The Motion CL900 is based on the single-core 1.5GHz Intel Atom Z670 processor, which is paired with 2GB of 800MHz DDR2 memory. The tablet also features integrated Intel GMA 600 graphics and a 62GB solid-state drive, which is an upgrade from the 30GB SSD on the baseline CL900 model. The Atom Z670 is an energy-efficient processor built for tablets, and while it helps the Motion CL900 deliver outstanding battery life, it keeps a lid on performance.
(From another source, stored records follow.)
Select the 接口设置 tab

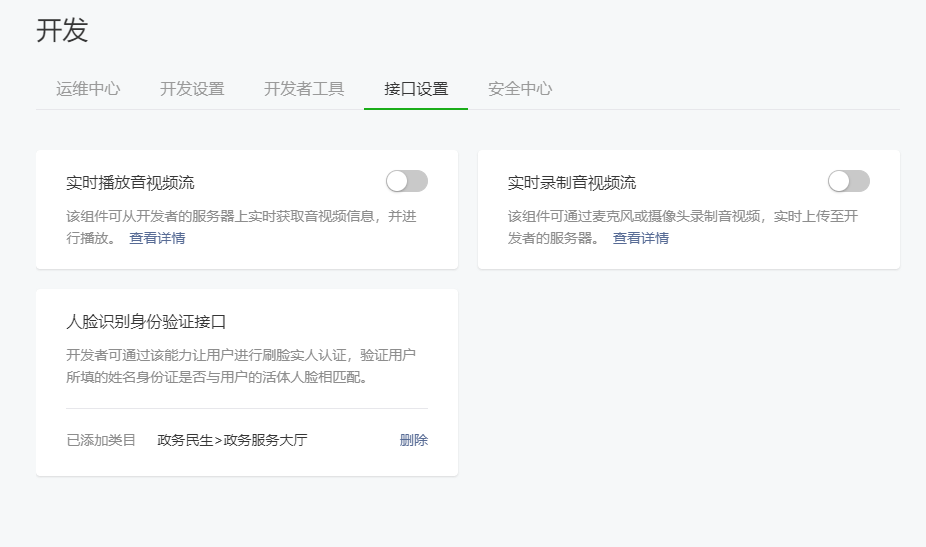tap(416, 89)
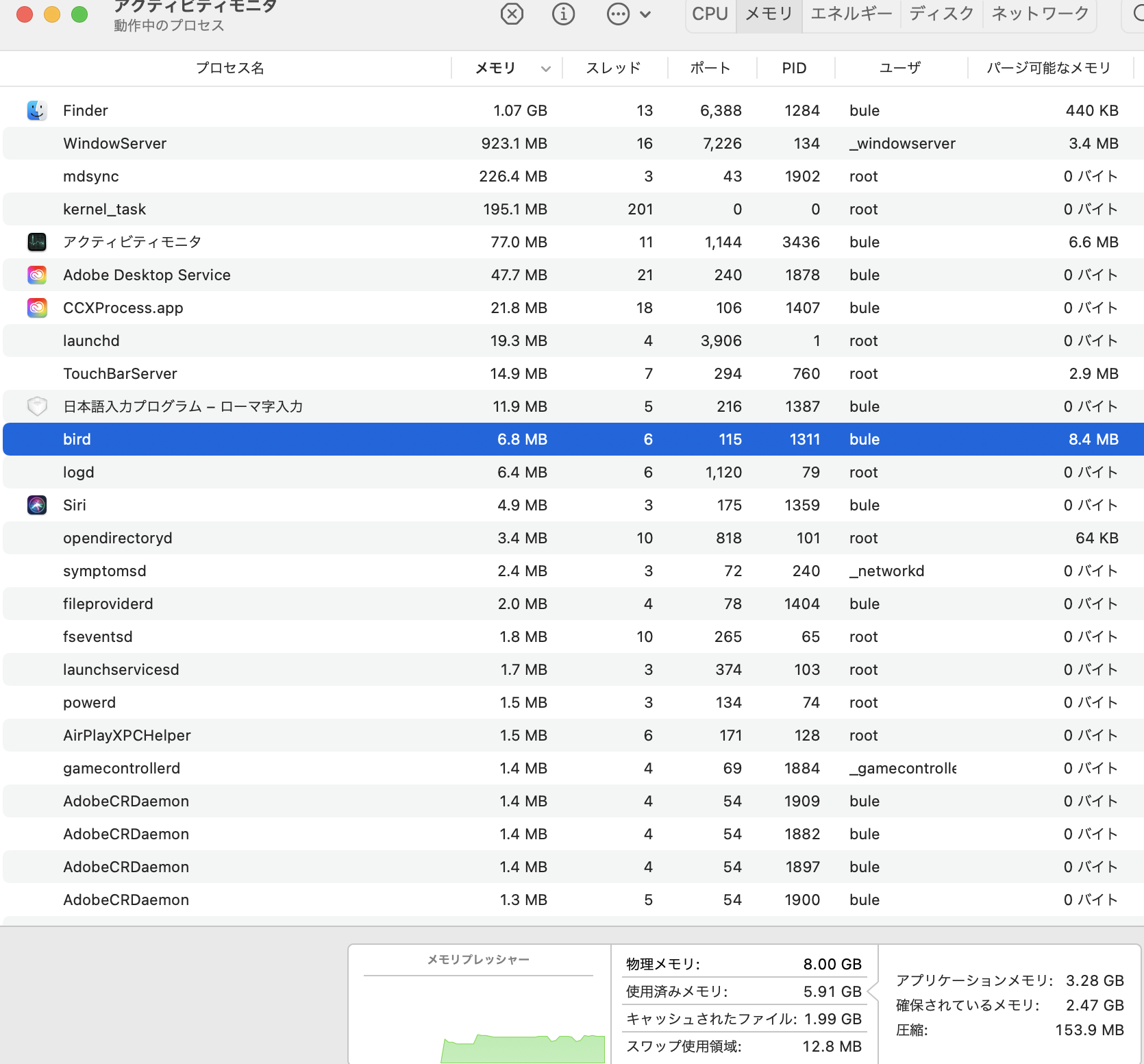
Task: Click the process info (i) icon
Action: [x=563, y=14]
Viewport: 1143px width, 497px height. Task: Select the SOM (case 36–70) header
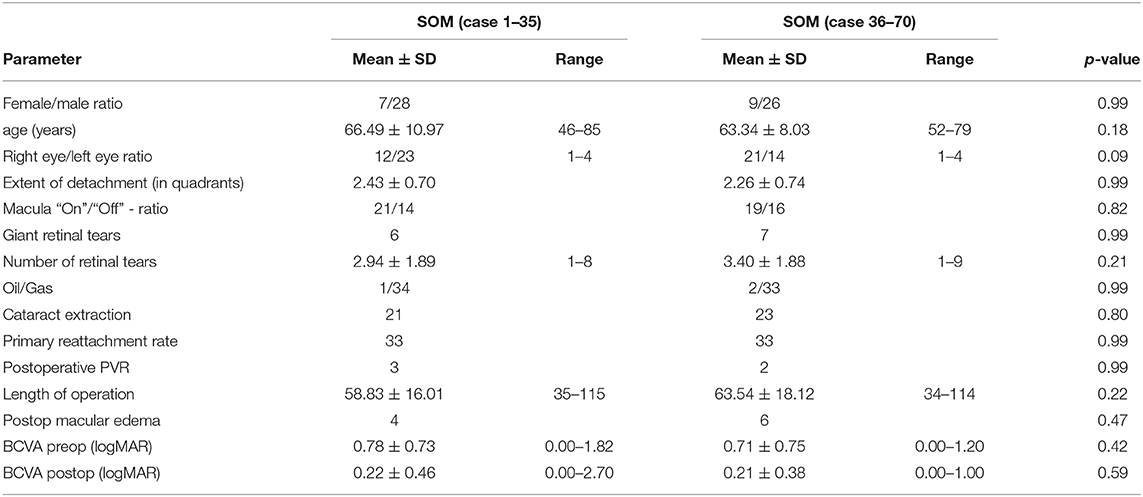tap(849, 23)
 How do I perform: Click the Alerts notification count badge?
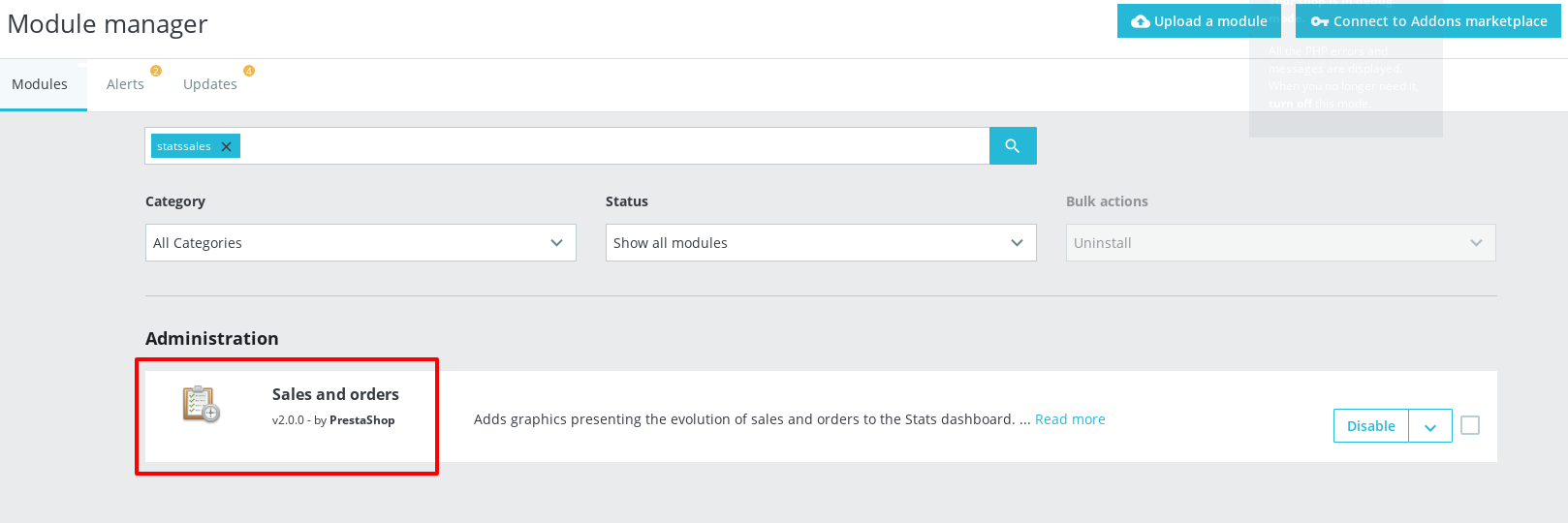155,71
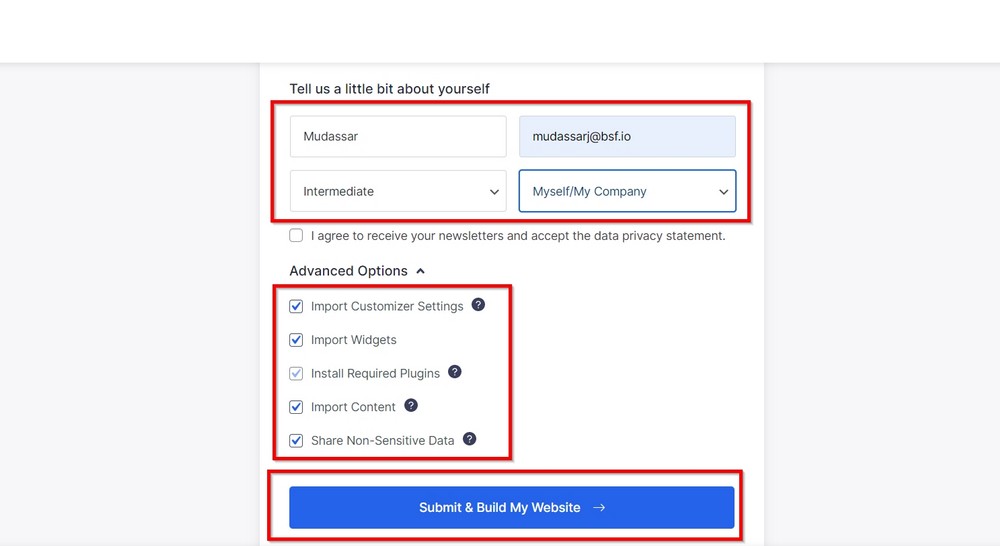
Task: Uncheck Import Widgets checkbox
Action: click(x=296, y=340)
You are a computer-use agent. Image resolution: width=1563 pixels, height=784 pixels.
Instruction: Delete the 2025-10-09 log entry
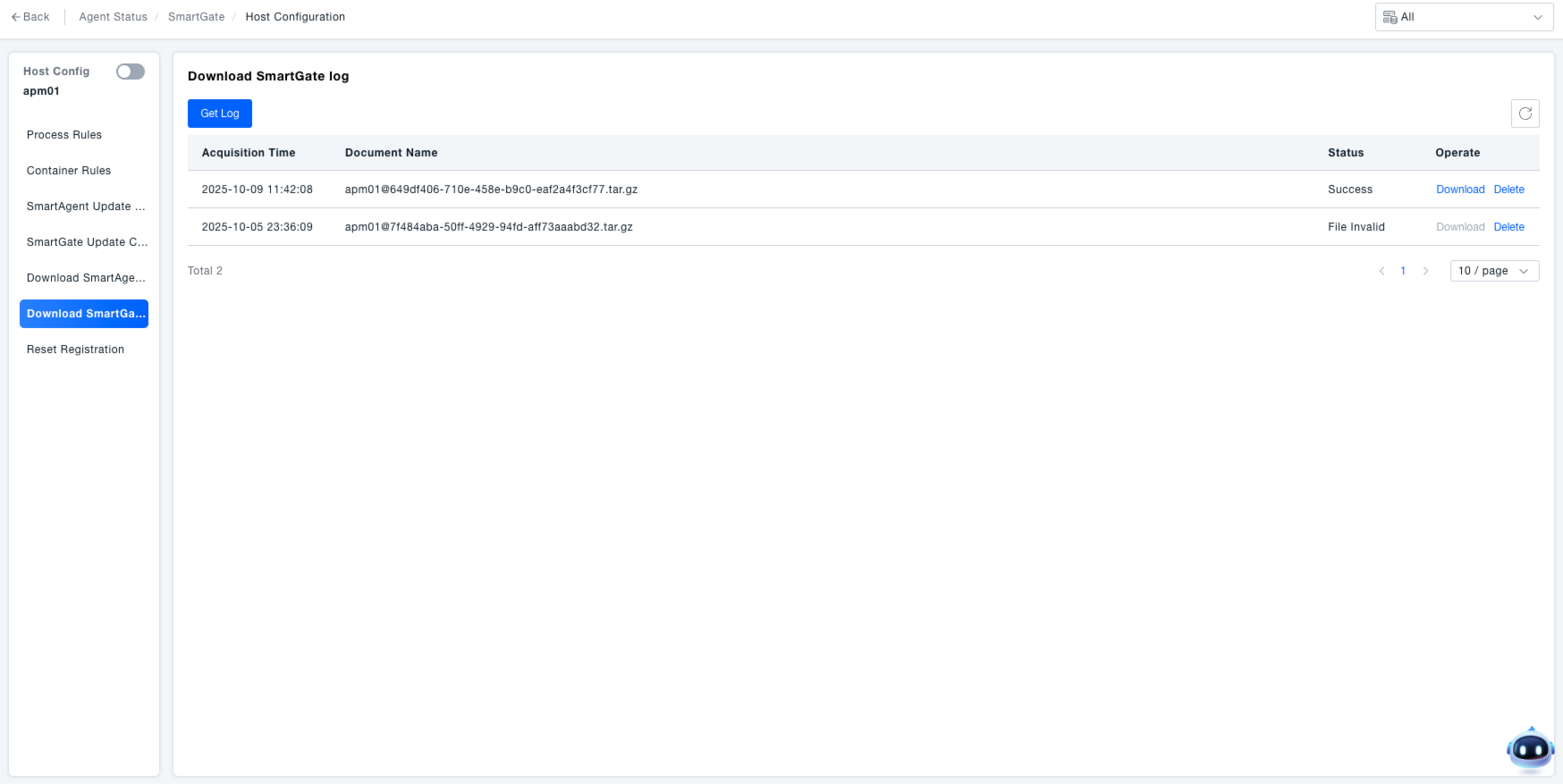[1508, 190]
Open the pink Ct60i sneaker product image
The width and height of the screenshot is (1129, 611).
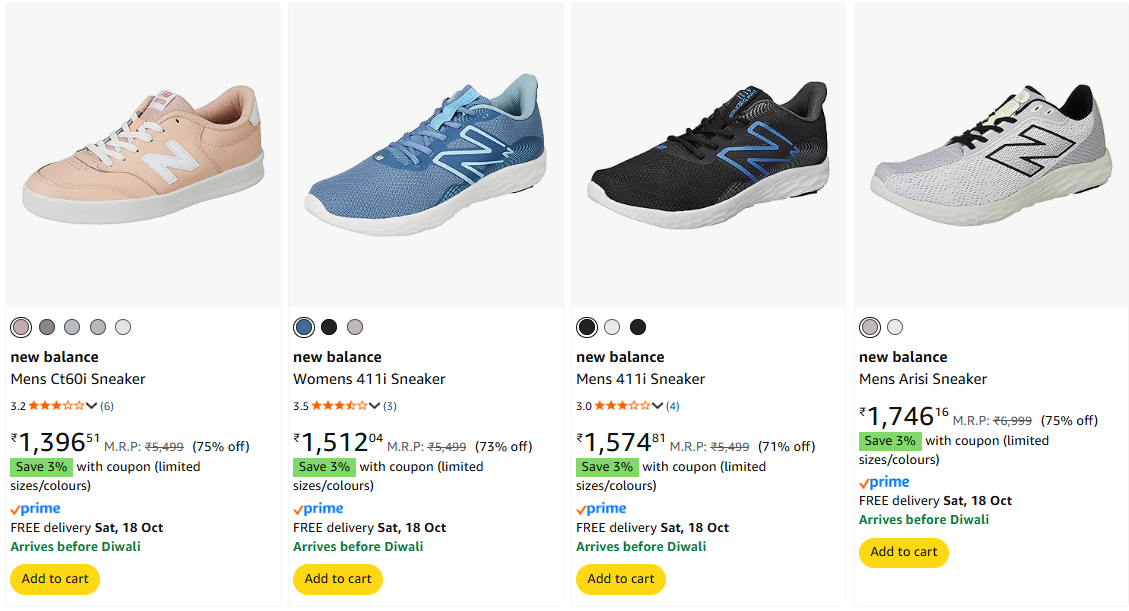pyautogui.click(x=143, y=155)
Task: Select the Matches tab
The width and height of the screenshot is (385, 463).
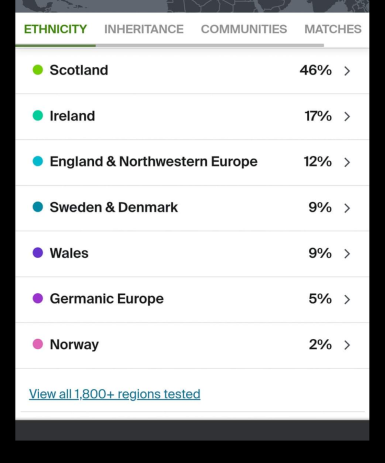Action: [x=333, y=29]
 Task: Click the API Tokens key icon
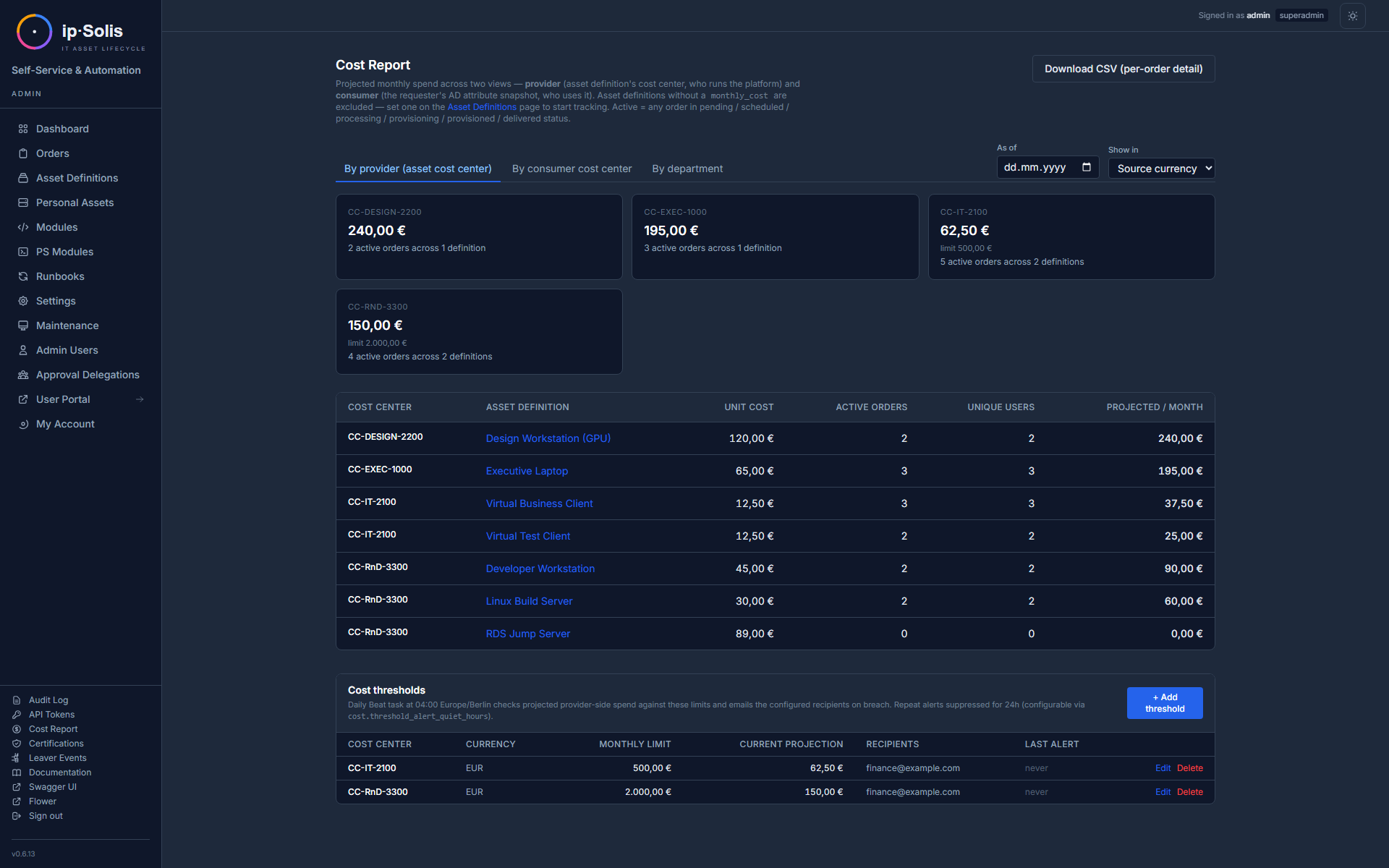tap(17, 715)
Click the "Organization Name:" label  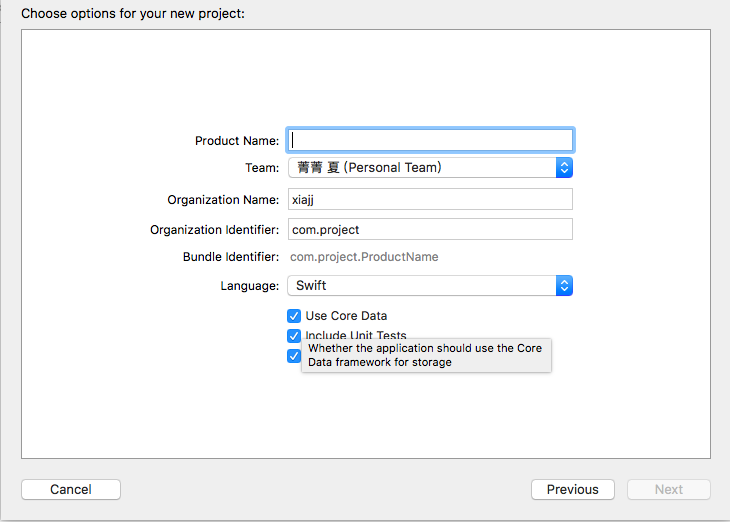tap(223, 200)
In anecdotal testing, the Motion CL900 showed it’s capable of running mainstream office apps and engaging in some lightweight entertainment pursuits. We occasionally found ourselves waiting for an app to open or close or for a command to be recognized, but the lags never lasted too long. And many times, a lag was the result of a double-click not being recognized, an event that occurred less frequently the more we opted instead for the Open command from the right-click menu. On the whole, we were able to navigate Windows comfortably. Web surfing felt natural and responsive, even when running multiple tabs, and when we queued up 720p movie trailers on Apple’s site, they loaded quickly and played smoothly.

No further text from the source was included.